As a financial planner what value is there in becoming a better listener? Is it worth your time, effort, and focus to improve?
This article explores the value of deep listening and 5 practical steps you can take to immediately become a better listener.
One of my favourite books is ‘Time to think’ by Nancy Kline. I have also been fortunate to do a live training with Nancy and she helped me to change the way I listen to people.
Nancy observes that most people think they listen well and yet they rarely do. Certainly not at the level which can have a profound impact on people and take your work to whole new level.
How long do you listen to your clients?
In Nancy’s book she cites an experiment with GP doctors. They are asked how long they listen to their patients before offering a diagnosis and treatment. The average time the doctors said was 3 minutes.
Then the doctors were observed in practice and the actual time, on average, they listened to their patients was… 20 seconds!
How we think we listen may not be the way we actually listen
What I took from this story is that what we think is happening may not be what is actually happening. Until we put our close attention on it, we may rate our listening skills more highly than is actually the case. This was certainly true for me.
The way we listen to people does several things:
1. It immediately conveys how important you think the other person and what they have to say is. If you do not listen well, it diminishes someone, but when you truly listen it communicates that you are genuinely curious and interested.
2. The quality of your attention equals the level of impact you have. If you want to positively influence someone then listening is often far more powerful than talking.
3. Being a good listener is a rare quality. It communicates that you genuinely care and isn’t this what people want? More than anything they want to feel you care about them.
4. The way you listen to someone affects the quality of their thinking. In her book Nancy points out, “When you are listening to someone, much of the quality of what you are hearing is your effect on them.”
A new and fresh way to becoming a better listener
The conventional and often repeated approach to better listening is to practice ‘active listening’. Although this may put your attention on your listening which can help, anything that results in you doing more thinking is going to reduce your quality of listening.

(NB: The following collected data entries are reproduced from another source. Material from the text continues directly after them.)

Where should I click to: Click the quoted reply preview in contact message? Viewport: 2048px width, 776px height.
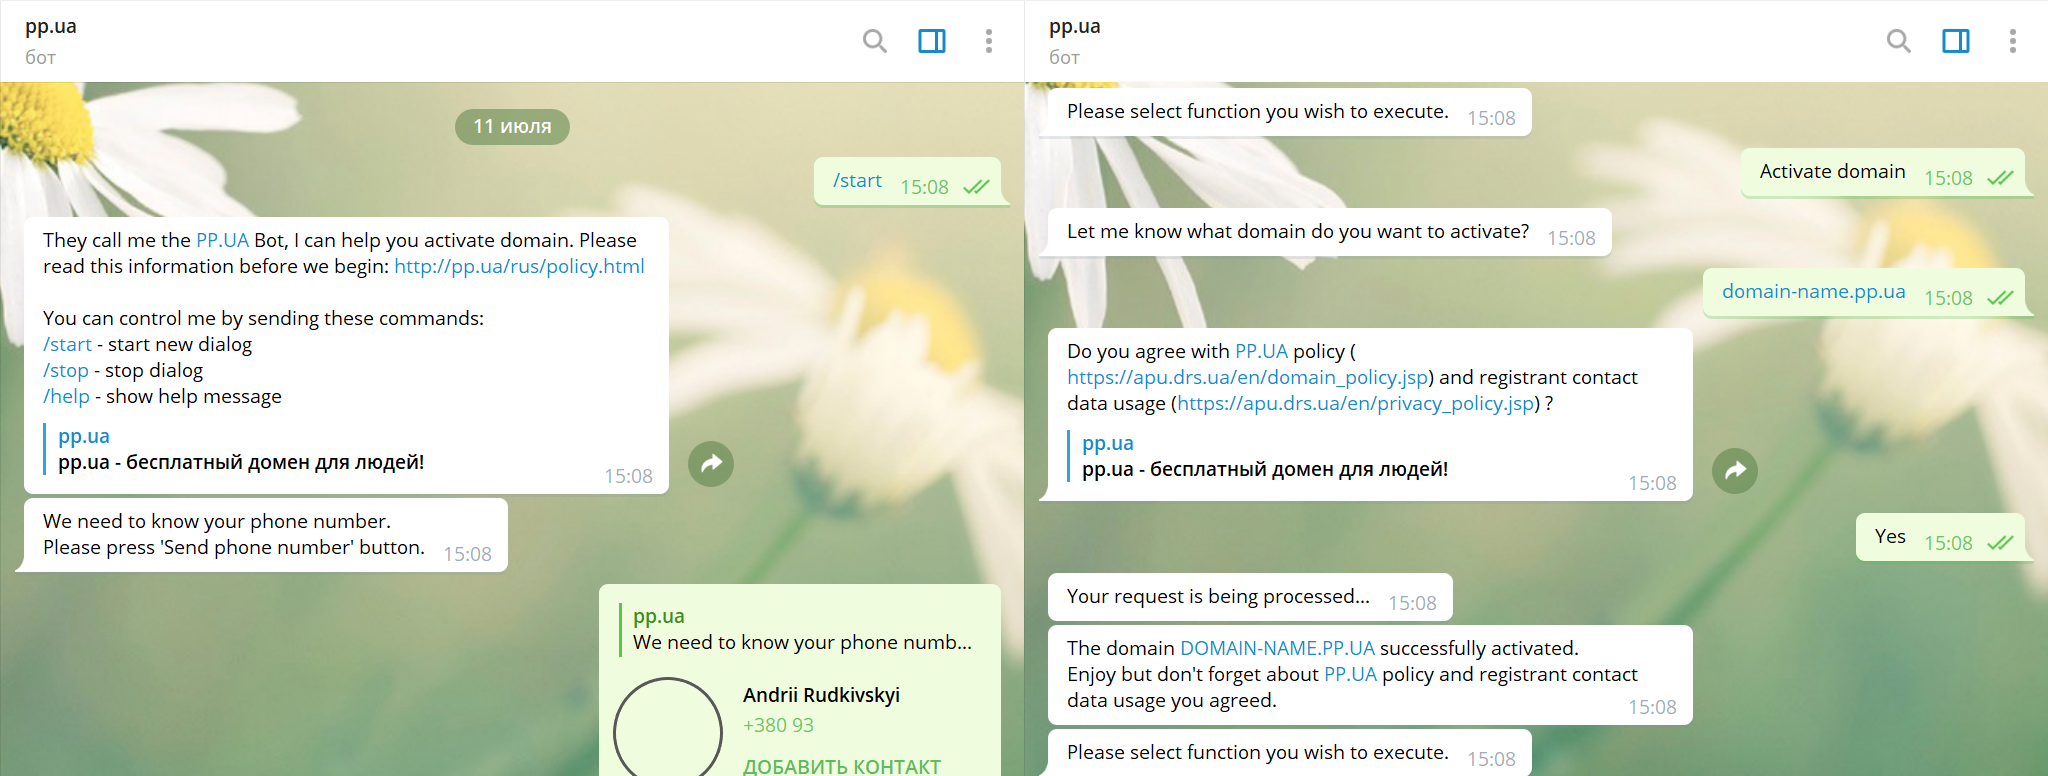800,630
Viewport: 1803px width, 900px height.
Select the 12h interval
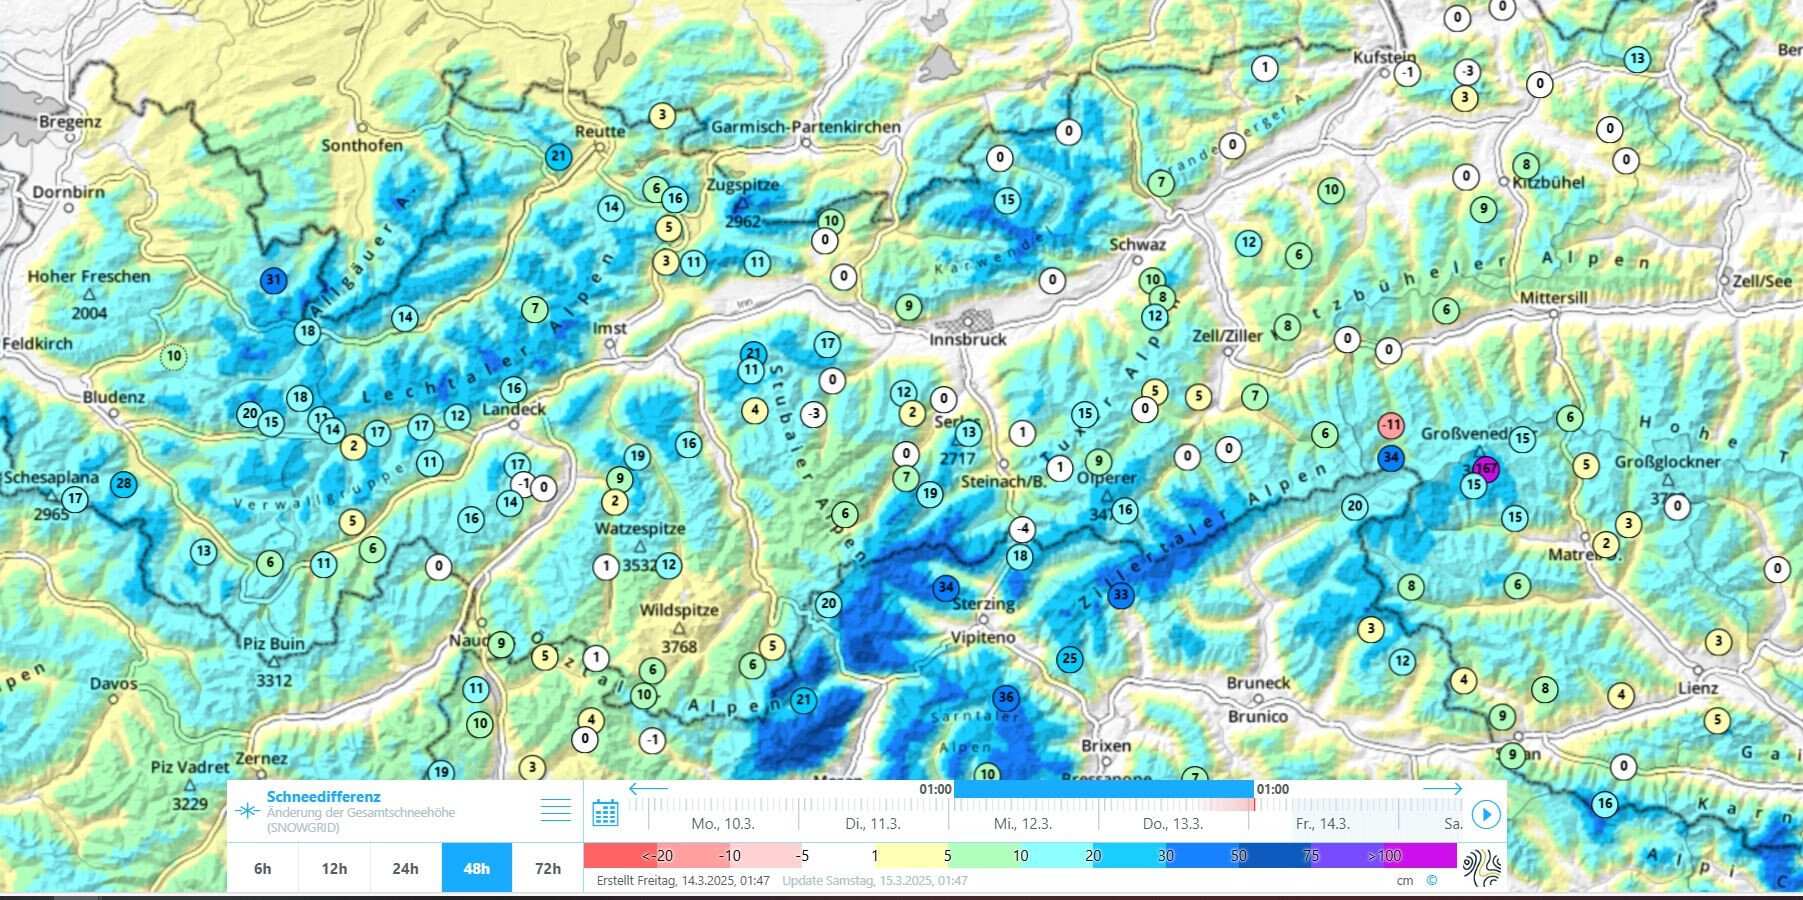click(334, 868)
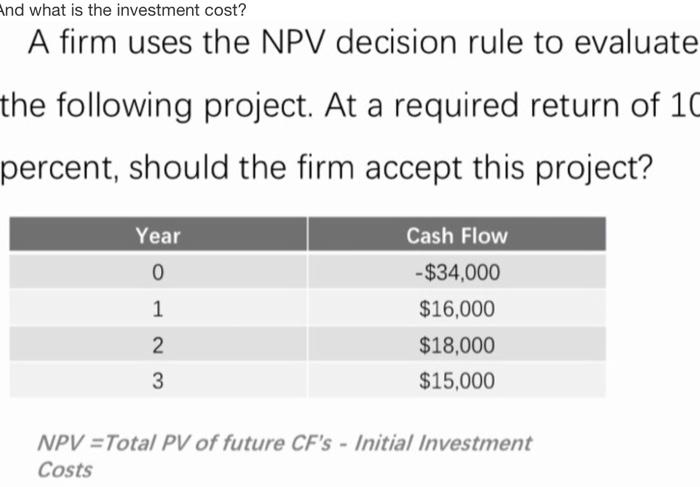The height and width of the screenshot is (487, 700).
Task: Select the $16,000 cash flow cell
Action: click(457, 308)

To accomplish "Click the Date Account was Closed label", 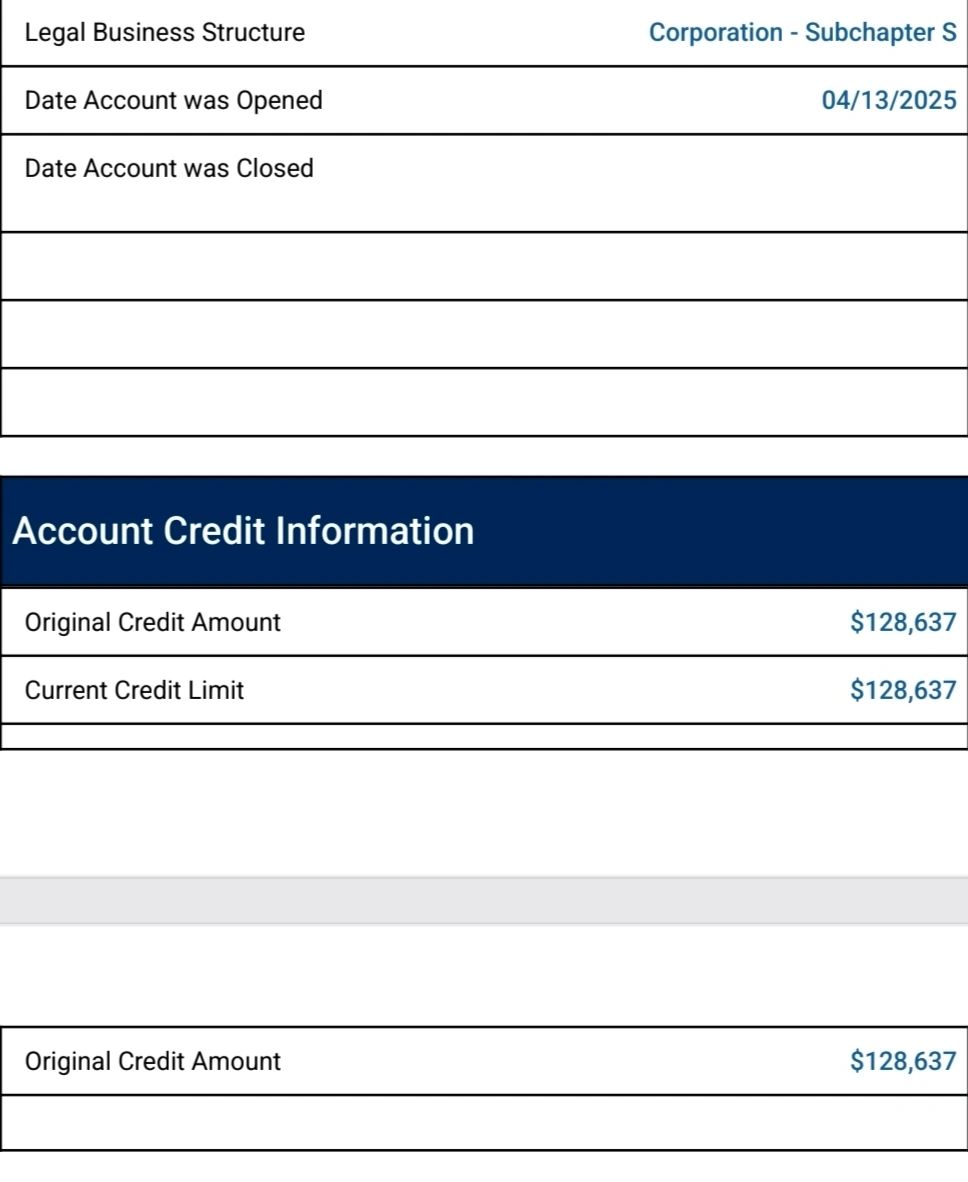I will (x=169, y=168).

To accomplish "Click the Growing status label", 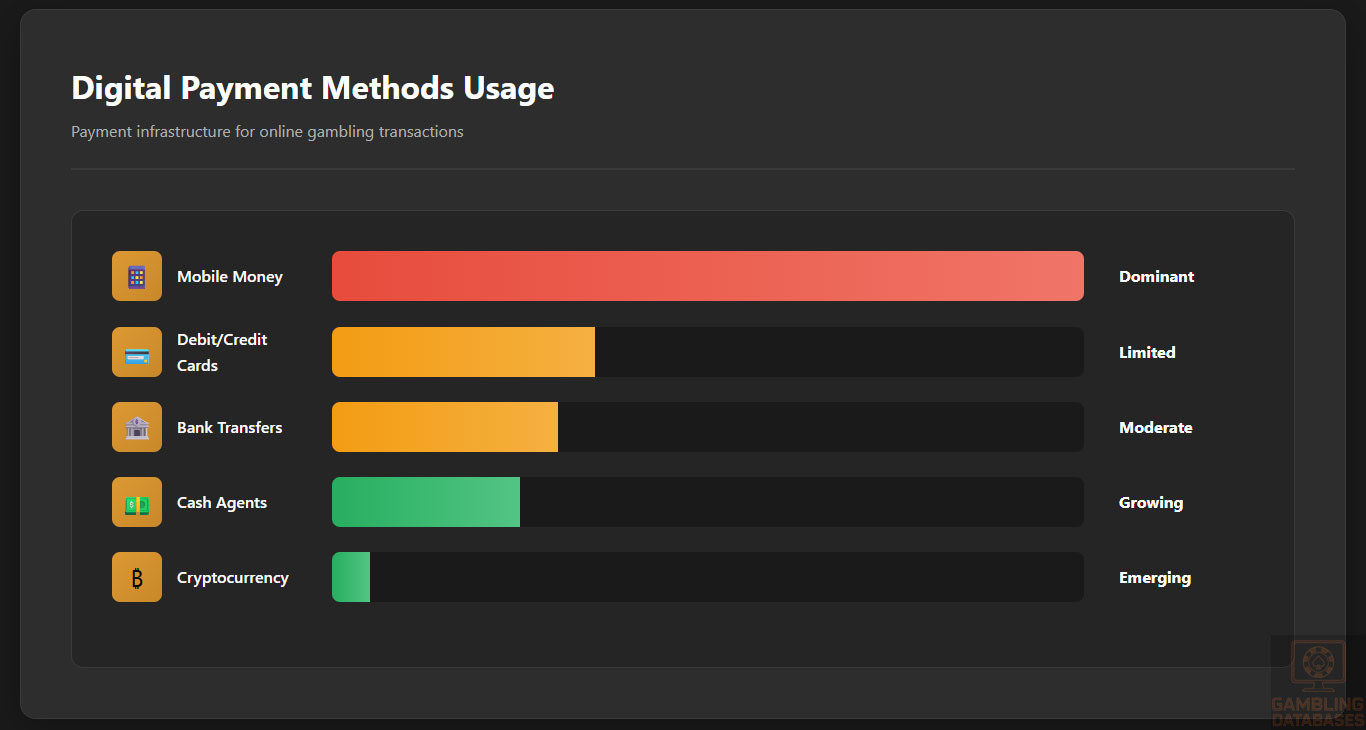I will click(x=1150, y=503).
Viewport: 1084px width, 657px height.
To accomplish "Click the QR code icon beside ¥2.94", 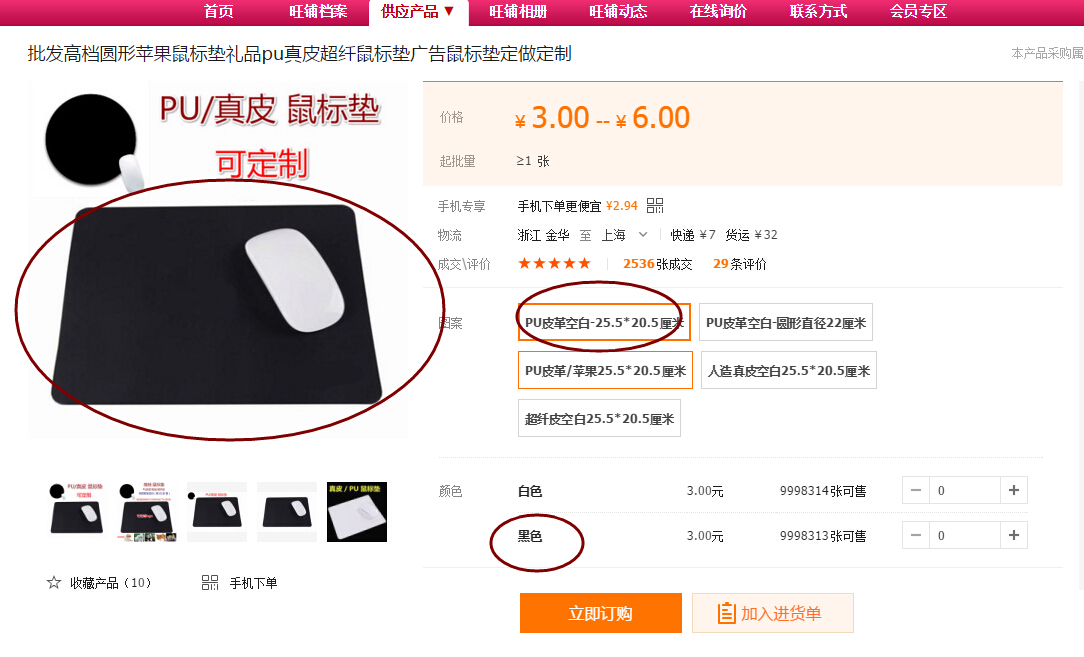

I discovered that it is far more powerful to become a passive listener. But what does this mean?
It means listening with nothing on your mind. You relinquish all your habitual mental activity and are completely open, with all your senses.
Often, we are not aware of just how much thinking we tend to do. Just a few examples of thought habits are, listening to respond, evaluating, judging, comparing, forming opinions, impatience, making assumptions, and formulating advice.
Listening with nothing on your mind means dropping all personal thinking. You cannot hold a thought in mind and be an open listener at the same time.
Here are 5 steps financial planners can take to becoming a better listener:
1. Do you want to become a better listener?
The ‘want to’ is always the most significant factor in making change happen. A genuine ‘want to’ tunes in your mind and helps you learn much quicker.
2. Practice listening and not responding
This means that whilst you are listening you are not engaged in your own thinking too, such as formulating your response. Instead, you keep your mind free, allowing the communication in, and seeing what occurs to you after the person has stopped talking.
3. Listen for the feeling
Instead of focusing on the content of what you are hearing be curious about the feeling behind the communication. It can be very powerful to report the feeling back to the person because it demonstrates you are connecting at a deeper level.
4. Listen for understanding
With an open mind you are allowing yourself to become aware of what’s missing or what doesn’t make sense to you. Is the person seeing things in a limiting way? Does what they are saying add up? What are they not yet seeing?
5. Asking permission
Once you have fully heard someone, you ask if you can share your thoughts. If you have heard something that doesn’t make sense, for example, then gaining permission to respond will have someone be more open minded and accepting of what you say.
An under-rated financial planning skill
We live in a world that does not stop talking. Therefore, the value placed on listening can easily get pushed down your list of priorities.
Yet listening is one of the most under-rated financial planning skills (and life skills!) of all. Don’t we tend to hold great listeners in high esteem because it is such a rare quality?
The great thing about becoming a better listener is that you can practice in your very next conversation.